Merge "Write a pure python MPC for the catapult."
diff --git a/y2022/control_loops/python/catapult.py b/y2022/control_loops/python/catapult.py
index bb8d74d..ae6079a 100755
--- a/y2022/control_loops/python/catapult.py
+++ b/y2022/control_loops/python/catapult.py
@@ -4,6 +4,7 @@
 from frc971.control_loops.python import controls
 import numpy
 import math
+import scipy.optimize
 import sys
 import math
 from y2022.control_loops.python import catapult_lib
@@ -14,7 +15,7 @@
 
 FLAGS = gflags.FLAGS
 
-gflags.DEFINE_bool('plot', True, 'If true, plot the loop response.')

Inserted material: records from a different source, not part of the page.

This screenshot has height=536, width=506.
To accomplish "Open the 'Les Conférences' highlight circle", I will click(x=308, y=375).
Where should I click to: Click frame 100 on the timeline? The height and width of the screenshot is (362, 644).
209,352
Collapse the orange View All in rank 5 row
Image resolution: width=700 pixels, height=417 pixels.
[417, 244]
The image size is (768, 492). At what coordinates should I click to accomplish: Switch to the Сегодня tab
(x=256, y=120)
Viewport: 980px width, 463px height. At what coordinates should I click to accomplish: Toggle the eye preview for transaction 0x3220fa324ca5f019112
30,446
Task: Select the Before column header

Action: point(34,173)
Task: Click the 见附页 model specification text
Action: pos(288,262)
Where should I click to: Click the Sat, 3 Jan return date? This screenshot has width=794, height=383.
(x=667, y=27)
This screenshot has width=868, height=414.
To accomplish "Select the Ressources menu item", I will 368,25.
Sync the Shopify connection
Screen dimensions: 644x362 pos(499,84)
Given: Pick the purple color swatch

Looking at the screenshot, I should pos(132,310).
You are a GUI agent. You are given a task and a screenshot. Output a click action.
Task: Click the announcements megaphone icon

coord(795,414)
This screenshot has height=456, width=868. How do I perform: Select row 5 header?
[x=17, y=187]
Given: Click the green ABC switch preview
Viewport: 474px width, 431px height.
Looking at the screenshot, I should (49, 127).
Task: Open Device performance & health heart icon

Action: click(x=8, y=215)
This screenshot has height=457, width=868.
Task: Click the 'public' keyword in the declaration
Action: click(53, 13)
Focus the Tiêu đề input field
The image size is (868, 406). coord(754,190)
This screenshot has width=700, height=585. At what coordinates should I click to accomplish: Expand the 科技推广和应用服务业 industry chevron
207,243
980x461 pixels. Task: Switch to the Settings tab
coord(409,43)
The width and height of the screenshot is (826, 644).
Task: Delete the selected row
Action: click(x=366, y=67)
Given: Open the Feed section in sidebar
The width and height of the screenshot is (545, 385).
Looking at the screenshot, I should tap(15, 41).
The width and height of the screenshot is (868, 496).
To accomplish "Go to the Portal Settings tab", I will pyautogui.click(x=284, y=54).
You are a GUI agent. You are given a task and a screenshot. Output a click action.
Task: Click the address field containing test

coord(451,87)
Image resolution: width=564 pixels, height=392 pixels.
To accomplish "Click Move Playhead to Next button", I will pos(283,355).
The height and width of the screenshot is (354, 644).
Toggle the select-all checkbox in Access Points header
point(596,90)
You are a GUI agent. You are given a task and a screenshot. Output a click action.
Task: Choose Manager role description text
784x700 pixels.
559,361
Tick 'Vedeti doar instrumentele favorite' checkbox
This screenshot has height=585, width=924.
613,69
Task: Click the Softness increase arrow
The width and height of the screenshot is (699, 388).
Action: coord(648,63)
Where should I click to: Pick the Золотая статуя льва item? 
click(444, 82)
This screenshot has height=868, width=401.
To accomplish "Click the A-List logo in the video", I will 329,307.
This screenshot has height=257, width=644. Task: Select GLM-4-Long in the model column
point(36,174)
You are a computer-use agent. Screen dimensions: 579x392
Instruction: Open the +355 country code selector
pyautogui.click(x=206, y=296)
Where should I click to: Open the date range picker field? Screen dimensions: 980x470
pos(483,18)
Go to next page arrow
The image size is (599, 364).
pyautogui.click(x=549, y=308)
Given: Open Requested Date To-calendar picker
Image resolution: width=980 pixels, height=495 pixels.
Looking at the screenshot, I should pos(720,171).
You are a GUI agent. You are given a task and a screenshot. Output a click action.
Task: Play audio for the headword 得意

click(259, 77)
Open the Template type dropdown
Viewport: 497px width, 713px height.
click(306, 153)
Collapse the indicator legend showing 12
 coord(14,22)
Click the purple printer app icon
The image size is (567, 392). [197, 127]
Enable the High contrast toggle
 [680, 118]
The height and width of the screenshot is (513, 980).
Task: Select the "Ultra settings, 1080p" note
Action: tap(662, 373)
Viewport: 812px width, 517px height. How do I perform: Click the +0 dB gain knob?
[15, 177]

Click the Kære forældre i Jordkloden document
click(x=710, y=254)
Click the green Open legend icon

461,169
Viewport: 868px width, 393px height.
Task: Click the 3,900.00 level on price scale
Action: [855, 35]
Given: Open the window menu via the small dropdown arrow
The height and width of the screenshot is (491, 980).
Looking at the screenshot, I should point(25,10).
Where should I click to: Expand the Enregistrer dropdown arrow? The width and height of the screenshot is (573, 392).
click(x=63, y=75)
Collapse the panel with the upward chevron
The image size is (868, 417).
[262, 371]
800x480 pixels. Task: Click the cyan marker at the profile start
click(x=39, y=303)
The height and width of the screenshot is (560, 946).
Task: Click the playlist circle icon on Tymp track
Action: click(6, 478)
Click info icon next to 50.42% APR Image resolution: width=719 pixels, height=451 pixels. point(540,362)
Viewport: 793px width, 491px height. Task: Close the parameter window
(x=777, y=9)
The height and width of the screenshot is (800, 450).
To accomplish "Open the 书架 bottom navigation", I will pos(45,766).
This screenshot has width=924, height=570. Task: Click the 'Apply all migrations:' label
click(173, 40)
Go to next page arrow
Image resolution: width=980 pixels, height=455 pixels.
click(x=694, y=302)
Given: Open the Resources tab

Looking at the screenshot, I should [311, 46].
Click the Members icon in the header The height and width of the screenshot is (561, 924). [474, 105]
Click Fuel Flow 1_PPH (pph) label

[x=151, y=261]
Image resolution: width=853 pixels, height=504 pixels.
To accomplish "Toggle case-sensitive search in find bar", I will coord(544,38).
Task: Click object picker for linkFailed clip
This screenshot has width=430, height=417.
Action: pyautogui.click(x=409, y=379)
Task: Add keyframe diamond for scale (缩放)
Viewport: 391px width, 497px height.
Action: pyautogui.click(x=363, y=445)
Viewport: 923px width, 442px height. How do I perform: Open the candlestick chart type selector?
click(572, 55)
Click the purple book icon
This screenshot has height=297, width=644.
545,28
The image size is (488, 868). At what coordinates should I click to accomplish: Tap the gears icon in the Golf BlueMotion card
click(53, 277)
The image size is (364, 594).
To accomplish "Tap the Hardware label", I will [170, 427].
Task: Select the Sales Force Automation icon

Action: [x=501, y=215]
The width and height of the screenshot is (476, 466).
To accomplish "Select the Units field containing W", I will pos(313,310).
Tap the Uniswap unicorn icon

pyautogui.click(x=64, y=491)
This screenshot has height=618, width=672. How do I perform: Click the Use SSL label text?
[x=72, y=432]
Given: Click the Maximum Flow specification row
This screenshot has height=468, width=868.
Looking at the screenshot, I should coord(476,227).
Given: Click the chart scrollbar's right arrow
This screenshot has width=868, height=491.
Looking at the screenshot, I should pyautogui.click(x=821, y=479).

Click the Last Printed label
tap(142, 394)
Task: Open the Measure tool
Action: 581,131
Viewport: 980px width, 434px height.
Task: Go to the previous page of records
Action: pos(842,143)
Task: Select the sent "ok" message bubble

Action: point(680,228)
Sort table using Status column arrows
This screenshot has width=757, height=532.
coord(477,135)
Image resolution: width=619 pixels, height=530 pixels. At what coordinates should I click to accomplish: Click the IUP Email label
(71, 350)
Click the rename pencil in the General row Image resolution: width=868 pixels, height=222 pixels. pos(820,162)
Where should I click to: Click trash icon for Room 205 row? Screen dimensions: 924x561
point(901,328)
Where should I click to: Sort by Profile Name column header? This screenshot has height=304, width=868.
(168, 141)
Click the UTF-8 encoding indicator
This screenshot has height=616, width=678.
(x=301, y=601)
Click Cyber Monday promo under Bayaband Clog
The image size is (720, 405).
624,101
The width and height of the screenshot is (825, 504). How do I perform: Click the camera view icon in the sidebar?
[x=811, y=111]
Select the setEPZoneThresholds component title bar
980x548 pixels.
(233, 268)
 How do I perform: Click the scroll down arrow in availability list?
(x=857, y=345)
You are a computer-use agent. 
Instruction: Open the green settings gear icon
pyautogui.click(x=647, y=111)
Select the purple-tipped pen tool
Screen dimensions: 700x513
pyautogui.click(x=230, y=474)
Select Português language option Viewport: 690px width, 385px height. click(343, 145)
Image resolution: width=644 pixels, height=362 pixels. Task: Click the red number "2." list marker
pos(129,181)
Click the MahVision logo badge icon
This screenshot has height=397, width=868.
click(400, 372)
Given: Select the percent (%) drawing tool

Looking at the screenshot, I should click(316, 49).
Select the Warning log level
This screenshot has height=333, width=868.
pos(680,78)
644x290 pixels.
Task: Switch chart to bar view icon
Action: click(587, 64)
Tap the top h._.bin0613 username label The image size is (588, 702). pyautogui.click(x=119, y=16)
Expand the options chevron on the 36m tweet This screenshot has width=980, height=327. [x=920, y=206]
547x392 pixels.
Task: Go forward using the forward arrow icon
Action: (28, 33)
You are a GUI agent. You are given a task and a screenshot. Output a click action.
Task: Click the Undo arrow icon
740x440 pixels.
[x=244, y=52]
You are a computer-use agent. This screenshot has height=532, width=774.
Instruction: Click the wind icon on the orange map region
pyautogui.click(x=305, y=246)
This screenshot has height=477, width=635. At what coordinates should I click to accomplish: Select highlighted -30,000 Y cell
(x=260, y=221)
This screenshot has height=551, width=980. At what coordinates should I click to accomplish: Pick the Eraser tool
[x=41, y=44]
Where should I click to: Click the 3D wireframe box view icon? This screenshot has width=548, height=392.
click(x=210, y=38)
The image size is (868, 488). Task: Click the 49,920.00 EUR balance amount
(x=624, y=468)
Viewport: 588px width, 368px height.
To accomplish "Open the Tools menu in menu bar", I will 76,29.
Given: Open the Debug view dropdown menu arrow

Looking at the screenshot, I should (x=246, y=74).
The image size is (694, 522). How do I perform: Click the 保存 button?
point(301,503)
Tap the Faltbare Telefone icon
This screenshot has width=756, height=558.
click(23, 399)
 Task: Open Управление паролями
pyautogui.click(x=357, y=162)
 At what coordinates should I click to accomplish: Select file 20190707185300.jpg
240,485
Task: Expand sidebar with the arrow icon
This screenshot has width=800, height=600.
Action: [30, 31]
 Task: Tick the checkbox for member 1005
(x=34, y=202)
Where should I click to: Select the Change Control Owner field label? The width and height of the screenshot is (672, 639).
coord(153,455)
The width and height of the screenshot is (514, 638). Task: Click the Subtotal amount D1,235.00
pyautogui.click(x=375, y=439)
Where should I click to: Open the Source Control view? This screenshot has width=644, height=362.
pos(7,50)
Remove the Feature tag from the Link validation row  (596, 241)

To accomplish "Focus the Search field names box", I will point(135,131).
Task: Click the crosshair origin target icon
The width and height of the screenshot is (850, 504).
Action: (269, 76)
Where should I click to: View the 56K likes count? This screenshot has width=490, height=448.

+gflags.DEFINE_bool('plot', False, 'If true, plot the loop response.')
 
 ball_mass = 0.25
 ball_diameter = 9.5 * 0.0254
@@ -27,6 +28,7 @@
     motor.resistance += resistance
     return motor
 
+
 J_ball = 1.5 * ball_mass * lever * lever
 # Assuming carbon fiber, calculate the mass of the bar.
 M_bar = (1750 * lever * 0.0254 * 0.0254 * (1.0 - (1 - 0.07)**2.0))
@@ -46,7 +48,7 @@
 J = (J_ball + J_bar + J_cup * 1.5)
 print("J", J)
 
-kFinisher = catapult_lib.CatapultParams(
+kCatapult = catapult_lib.CatapultParams(
     name='Finisher',
     motor=AddResistance(control_loop.NMotor(control_loop.Falcon(), 2), 0.03),
     G=G,
@@ -57,24 +59,168 @@
     q_voltage=4.0,
     r_pos=0.01,
     controller_poles=[.93],
-    dt=0.0005)
+    dt=0.00505)
+
+catapult = catapult_lib.Catapult(kCatapult)
+
+# Ideas for adjusting the cost function:
+#
+# Penalize battery current?
+# Penalize accel/rotor current?
+# Penalize velocity error off destination?
+# Penalize max u
+#
+# Ramp up U cost over time?
+# Once moving, open up saturation bounds
+#
+# We really want our cost function to be robust so that we can tolerate the
+# battery not delivering like we want at the end.
+
+
+def mpc_cost(X_initial, X_final, u_matrix):
+    X = X_initial.copy()
+    cost = 0.0
+    last_u = u_matrix[0]
+    max_u = 0.0
+    for count, u in enumerate(u_matrix):
+        v_prior = X[1, 0]
+        X = catapult.A * X + catapult.B * numpy.matrix([[u]])
+        v = X[1, 0]
+
+        # Smoothness cost on voltage change and voltage.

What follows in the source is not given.